**TASK INPUTS**.
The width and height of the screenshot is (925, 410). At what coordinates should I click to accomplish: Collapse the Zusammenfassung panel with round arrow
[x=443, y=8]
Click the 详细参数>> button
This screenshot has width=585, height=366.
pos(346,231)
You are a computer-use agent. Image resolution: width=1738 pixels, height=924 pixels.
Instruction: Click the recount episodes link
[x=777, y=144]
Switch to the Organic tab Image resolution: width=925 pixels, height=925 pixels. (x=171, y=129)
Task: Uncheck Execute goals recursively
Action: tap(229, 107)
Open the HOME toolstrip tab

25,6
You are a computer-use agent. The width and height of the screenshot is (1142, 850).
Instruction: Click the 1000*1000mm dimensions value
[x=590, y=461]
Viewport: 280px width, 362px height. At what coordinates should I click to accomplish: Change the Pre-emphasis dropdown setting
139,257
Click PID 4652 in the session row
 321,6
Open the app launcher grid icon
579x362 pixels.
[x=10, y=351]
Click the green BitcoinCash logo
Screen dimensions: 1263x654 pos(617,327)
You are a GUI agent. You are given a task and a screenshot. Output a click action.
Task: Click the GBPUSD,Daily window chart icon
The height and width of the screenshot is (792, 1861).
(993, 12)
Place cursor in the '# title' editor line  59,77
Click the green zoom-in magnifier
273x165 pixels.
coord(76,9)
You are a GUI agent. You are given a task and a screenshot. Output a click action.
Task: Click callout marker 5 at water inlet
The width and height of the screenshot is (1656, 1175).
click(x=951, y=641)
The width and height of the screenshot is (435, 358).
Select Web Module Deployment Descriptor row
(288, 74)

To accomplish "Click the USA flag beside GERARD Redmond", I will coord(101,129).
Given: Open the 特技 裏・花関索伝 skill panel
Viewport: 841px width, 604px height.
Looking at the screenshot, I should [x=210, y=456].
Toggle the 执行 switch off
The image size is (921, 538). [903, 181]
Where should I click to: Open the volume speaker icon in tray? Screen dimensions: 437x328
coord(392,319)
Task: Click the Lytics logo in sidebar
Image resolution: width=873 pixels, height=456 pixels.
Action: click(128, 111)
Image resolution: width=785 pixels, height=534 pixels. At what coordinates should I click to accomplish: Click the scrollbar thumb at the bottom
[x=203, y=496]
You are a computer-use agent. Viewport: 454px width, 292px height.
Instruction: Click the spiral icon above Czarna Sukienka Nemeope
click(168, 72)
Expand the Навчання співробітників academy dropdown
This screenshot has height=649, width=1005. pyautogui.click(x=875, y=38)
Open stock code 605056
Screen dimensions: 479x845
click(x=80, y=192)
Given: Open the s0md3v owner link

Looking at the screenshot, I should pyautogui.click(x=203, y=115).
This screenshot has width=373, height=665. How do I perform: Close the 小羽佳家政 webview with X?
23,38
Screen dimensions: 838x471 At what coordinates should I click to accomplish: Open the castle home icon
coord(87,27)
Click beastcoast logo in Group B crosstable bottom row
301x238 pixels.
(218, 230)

**REQUIRED WORK**.
In full and without alteration, return every line above.

**EXERCISE ANSWER**.
The width and height of the screenshot is (925, 410). At what coordinates should I click to accomplish: Collapse the Zusammenfassung panel with round arrow
[x=443, y=8]
Click the 详细参数>> button
This screenshot has width=585, height=366.
pos(346,231)
You are a computer-use agent. Image resolution: width=1738 pixels, height=924 pixels.
Instruction: Click the recount episodes link
[x=777, y=144]
Switch to the Organic tab Image resolution: width=925 pixels, height=925 pixels. (x=171, y=129)
Task: Uncheck Execute goals recursively
Action: tap(229, 107)
Open the HOME toolstrip tab

25,6
You are a computer-use agent. The width and height of the screenshot is (1142, 850).
Instruction: Click the 1000*1000mm dimensions value
[x=590, y=461]
Viewport: 280px width, 362px height. At what coordinates should I click to accomplish: Change the Pre-emphasis dropdown setting
139,257
Click PID 4652 in the session row
 321,6
Open the app launcher grid icon
579x362 pixels.
[x=10, y=351]
Click the green BitcoinCash logo
Screen dimensions: 1263x654 pos(617,327)
You are a GUI agent. You are given a task and a screenshot. Output a click action.
Task: Click the GBPUSD,Daily window chart icon
The height and width of the screenshot is (792, 1861).
(993, 12)
Place cursor in the '# title' editor line  59,77
Click the green zoom-in magnifier
273x165 pixels.
coord(76,9)
You are a GUI agent. You are given a task and a screenshot. Output a click action.
Task: Click callout marker 5 at water inlet
The width and height of the screenshot is (1656, 1175).
click(x=951, y=641)
The width and height of the screenshot is (435, 358).
Select Web Module Deployment Descriptor row
(288, 74)

To accomplish "Click the USA flag beside GERARD Redmond", I will coord(101,129).
Given: Open the 特技 裏・花関索伝 skill panel
Viewport: 841px width, 604px height.
Looking at the screenshot, I should [x=210, y=456].
Toggle the 执行 switch off
The image size is (921, 538). [903, 181]
Where should I click to: Open the volume speaker icon in tray? Screen dimensions: 437x328
coord(392,319)
Task: Click the Lytics logo in sidebar
Image resolution: width=873 pixels, height=456 pixels.
Action: click(128, 111)
Image resolution: width=785 pixels, height=534 pixels. At what coordinates should I click to accomplish: Click the scrollbar thumb at the bottom
[x=203, y=496]
You are a computer-use agent. Viewport: 454px width, 292px height.
Instruction: Click the spiral icon above Czarna Sukienka Nemeope
click(168, 72)
Expand the Навчання співробітників academy dropdown
This screenshot has height=649, width=1005. pyautogui.click(x=875, y=38)
Open stock code 605056
Screen dimensions: 479x845
click(x=80, y=192)
Given: Open the s0md3v owner link

Looking at the screenshot, I should pyautogui.click(x=203, y=115).
This screenshot has width=373, height=665. How do I perform: Close the 小羽佳家政 webview with X?
23,38
Screen dimensions: 838x471 At what coordinates should I click to accomplish: Open the castle home icon
coord(87,27)
Click beastcoast logo in Group B crosstable bottom row
301x238 pixels.
(218, 230)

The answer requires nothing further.